Thursday, April 5, 2018

Across the Pacific

This week I started reading Kafka on the Shore. This is a Haruki Murakami novel, one I haven't read before. You could say it's about a runaway on a quest. There is also material about fallout - literal and otherwise - from the Hiroshima bombing.

It's very Murakami. Which is to say there's a background of people doing routine, dull things and thinking not-so-very-deep thoughts, all narrated in a deadpan tone. But that tone remains when more dramatic things happen, for the most part. Which by association makes the other stuff kind of eerie.

So far I've read the runaway hero of the book getting a hand job from a woman who, if I know my foreshadowing, is a blood relative of his. Also an ambiguously supernatural predator tries to goad a kindly old man into killing him by cutting the throats of defenseless cats. These are both, on differing levels, upsetting scenes. Especially the cat thing. But the book remains compulsively readable.

2 comments:

semiconscious said...

a deep, hallucinatory, mystifying, extraordinarily melancholic, & occasionally harshly disturbing book, & one of my favorites of murakami's (&, imo, maybe his last 'great' book - i'm not a fan of 1q84). the initial sequence featuring johnny walker is a hard one to forget...

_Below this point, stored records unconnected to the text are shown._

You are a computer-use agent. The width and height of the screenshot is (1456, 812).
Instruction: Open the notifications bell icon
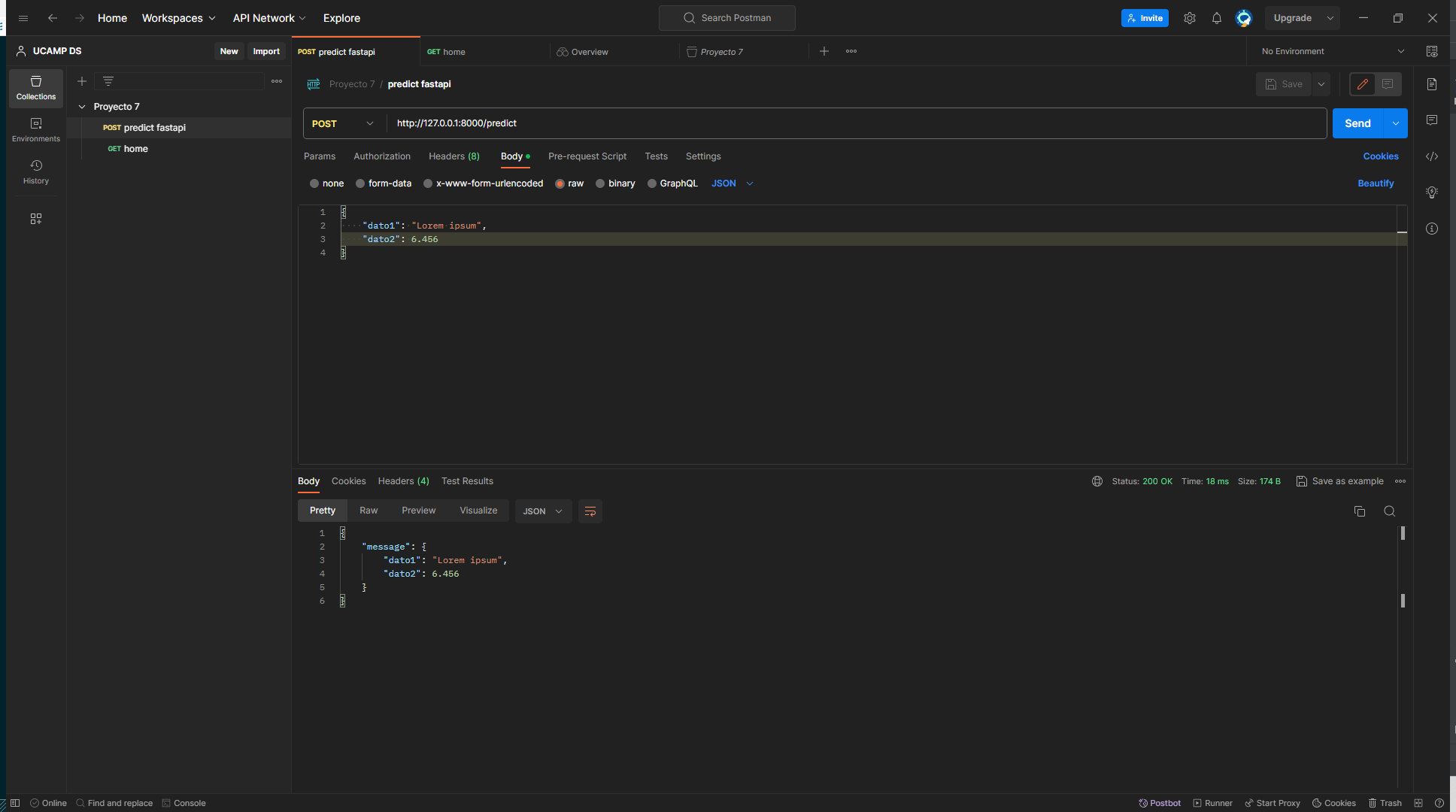[1217, 18]
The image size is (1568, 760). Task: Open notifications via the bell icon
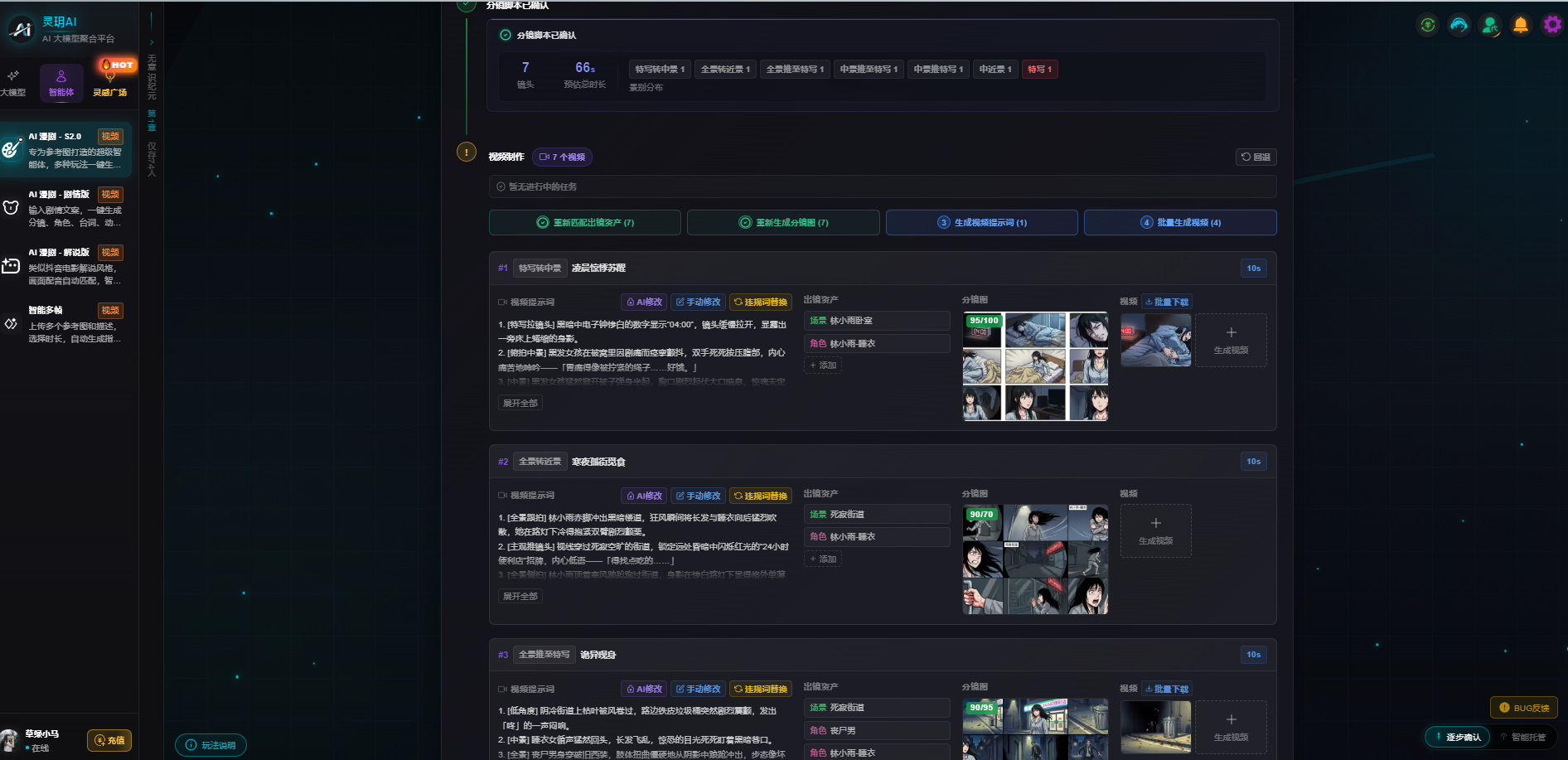1521,24
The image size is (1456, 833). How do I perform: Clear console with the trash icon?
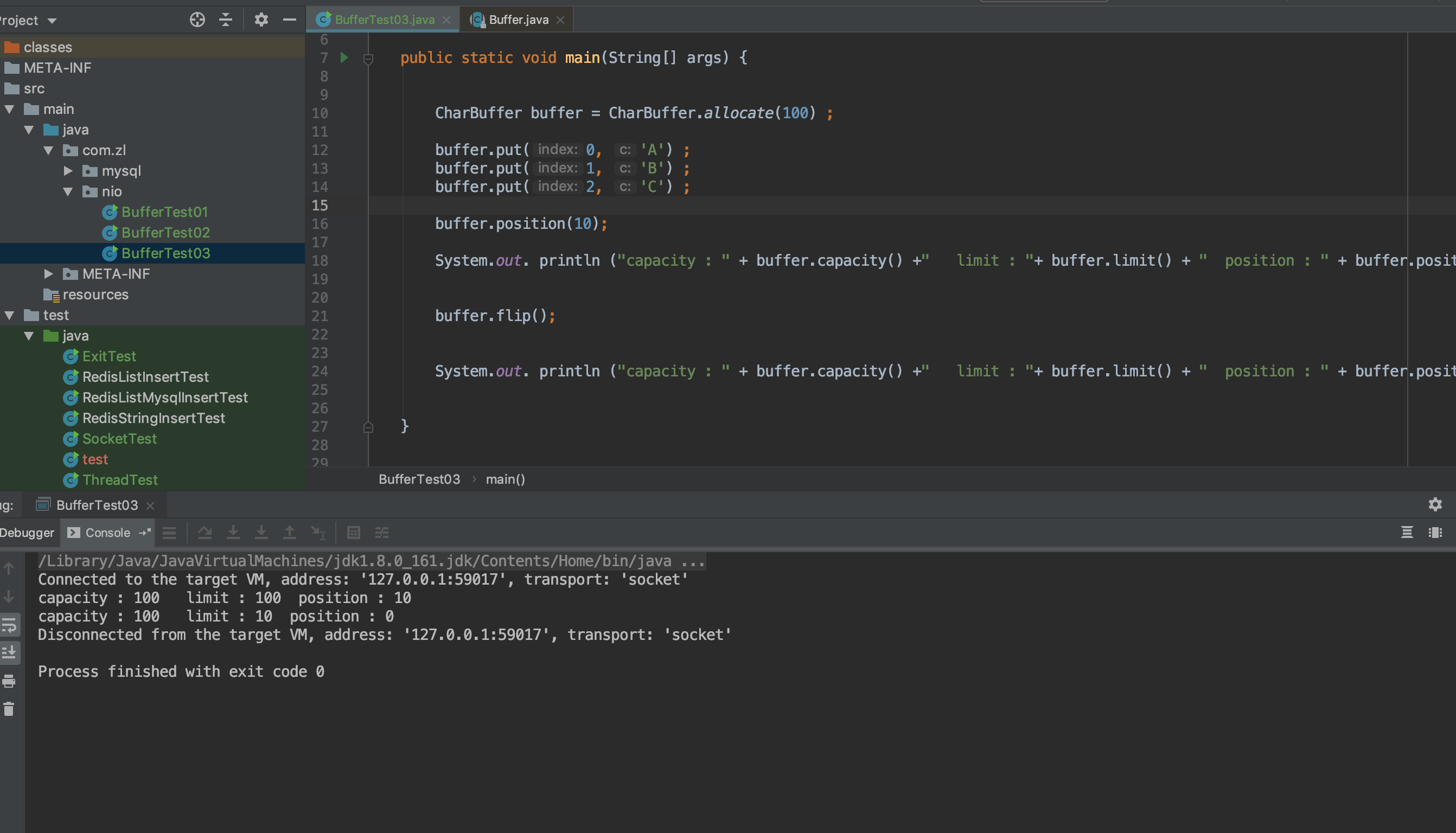(x=9, y=709)
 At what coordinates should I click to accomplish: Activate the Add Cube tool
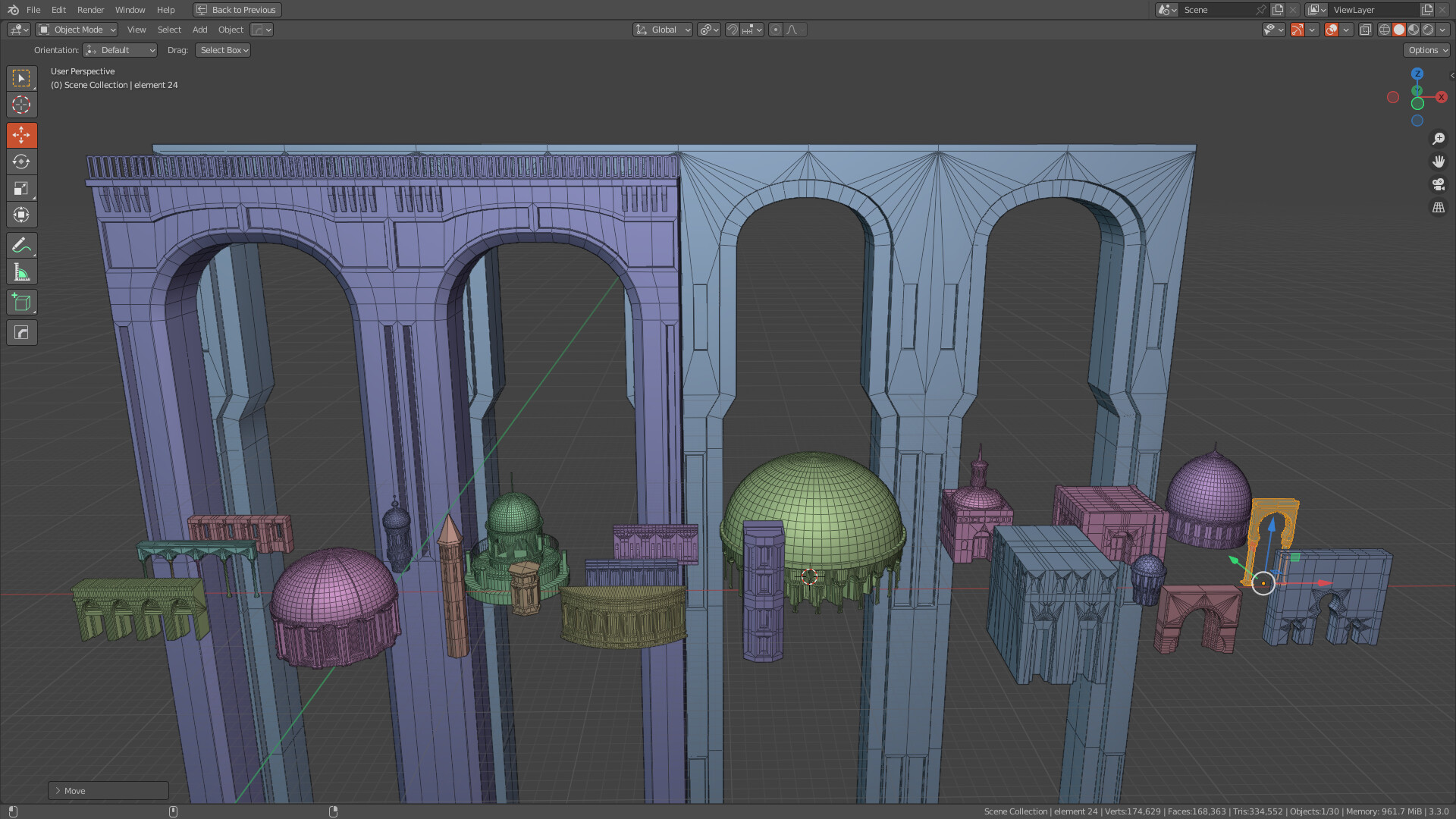(x=21, y=303)
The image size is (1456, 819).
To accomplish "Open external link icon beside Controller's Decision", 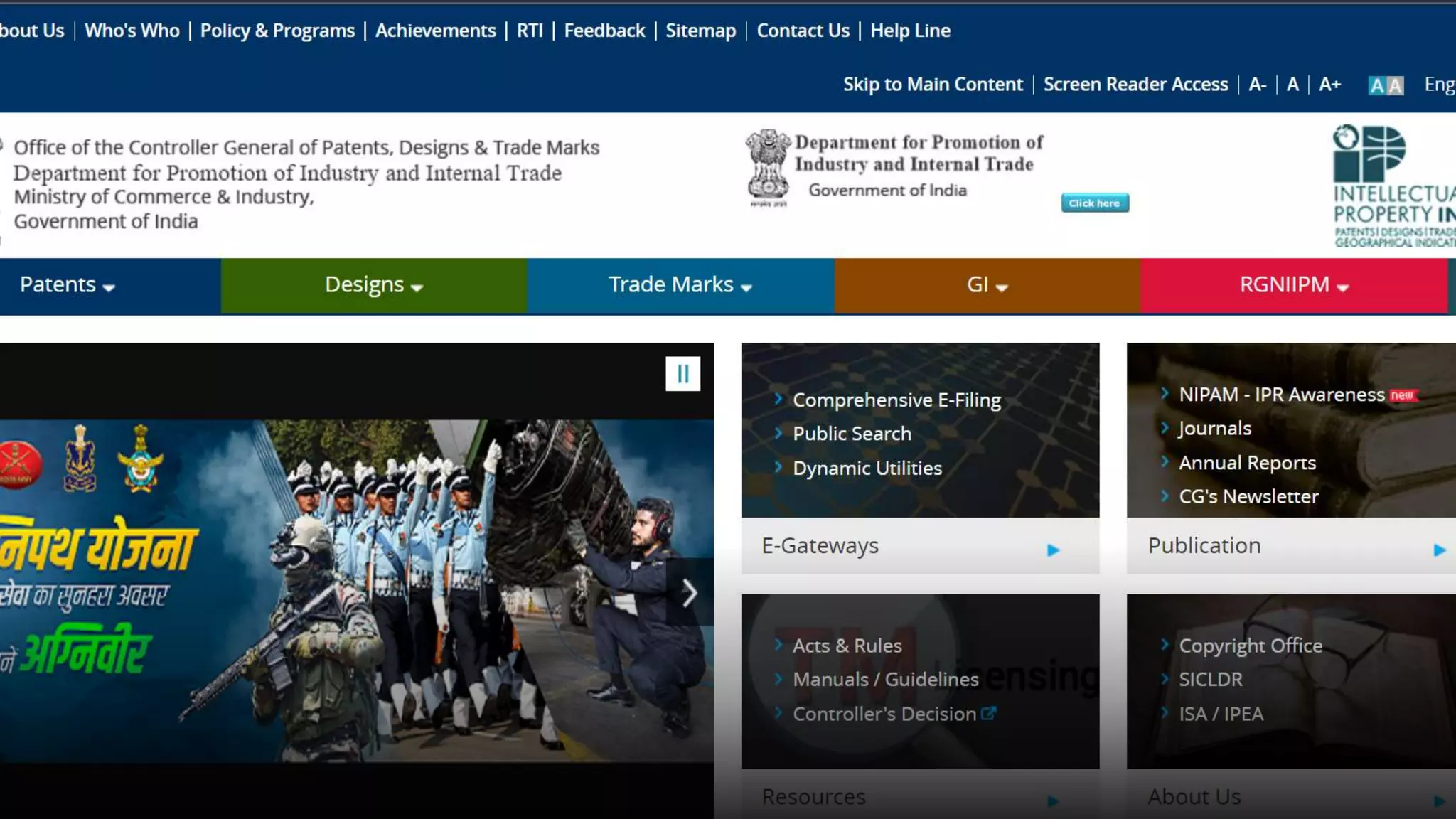I will [988, 713].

i've read through all of his books at least twice, & a few ('hard-boiled wonderland', 'wild sheep chase', 'dance dance dance', 'wind-up bird chronicle') more than that. remembering the scenario at the end of fahrenheit 451, a few years back, where everyone was responsible for memorizing a single book, i realized that the book i'd choose would be 'hard-boiled wonderland'...

anyway, glad to hear you're enjoying it. &, not wanting to spoil anything, i'll leave you with the quote i just found on the wiki:

"Kafka on the Shore contains several riddles, but there aren't any solutions provided. Instead, several of these riddles combine, and through their interaction the possibility of a solution takes shape. And the form this solution takes will be different for each reader. To put it another way, the riddles function as part of the solution. It's hard to explain, but that's the kind of novel I set out to write..."

Ben said...

Johnnie Walker and Colonel Sanders as the elemental forces of the universe. There's something very right about that, if perhaps also something quite wrong. In any case they both have pretty stunning introductions.

There are worse things to be than the bard of Hard Boiled Wonderland. Certainly it gives you a lot to remember. And who knows? Things may yet come to that.

That's a fascinating insight into Murakami's creative goals. There's a sense of non-linear build to the novel and I think he gets at the quality he was going for. People will be reading him and trying to imitate him for a long time.